Stored dataset items

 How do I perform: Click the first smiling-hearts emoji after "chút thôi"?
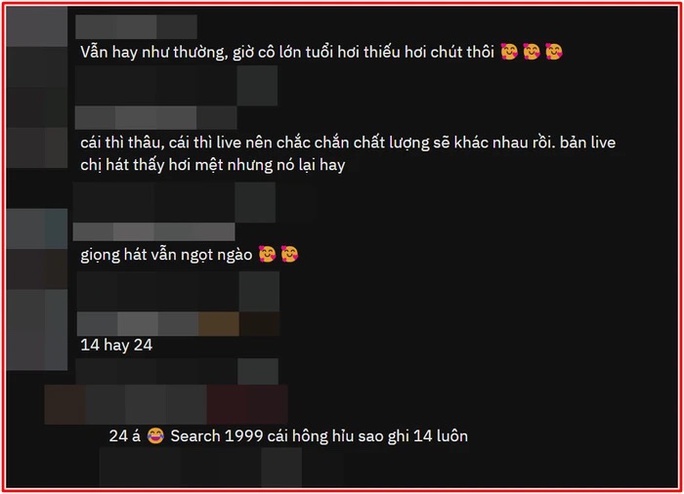pos(509,52)
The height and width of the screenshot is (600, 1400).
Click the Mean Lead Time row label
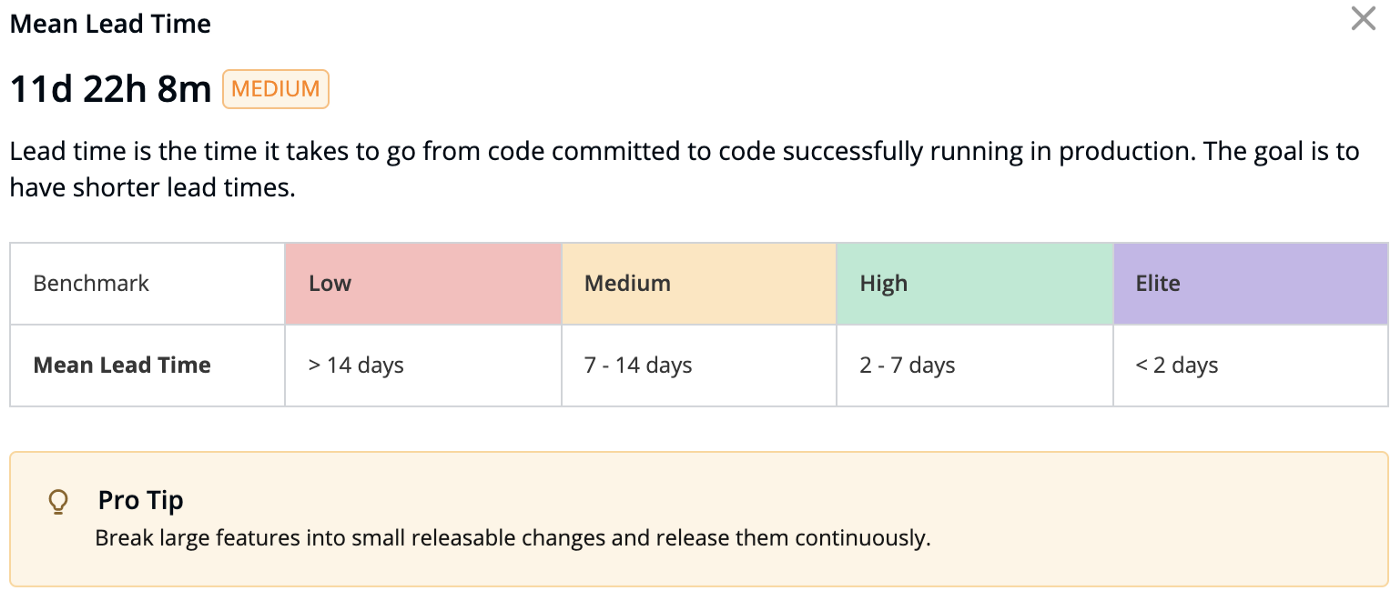tap(122, 365)
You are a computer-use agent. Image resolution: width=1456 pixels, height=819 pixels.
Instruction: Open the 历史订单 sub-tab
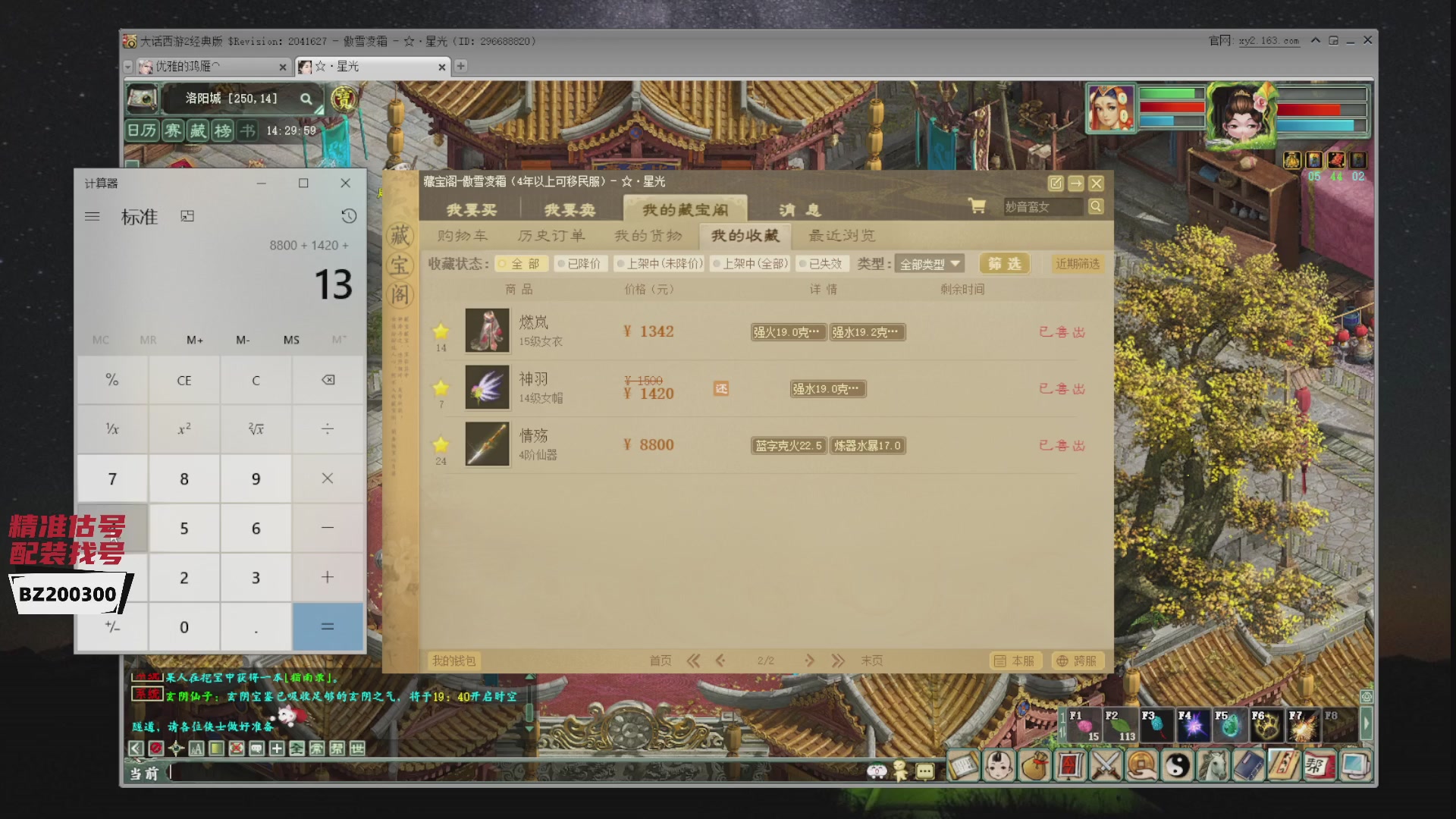551,236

**Problem description:**
Looking at the entries above, how many lines contain "width"? State the number and nothing more.

**Answer to the problem:**
2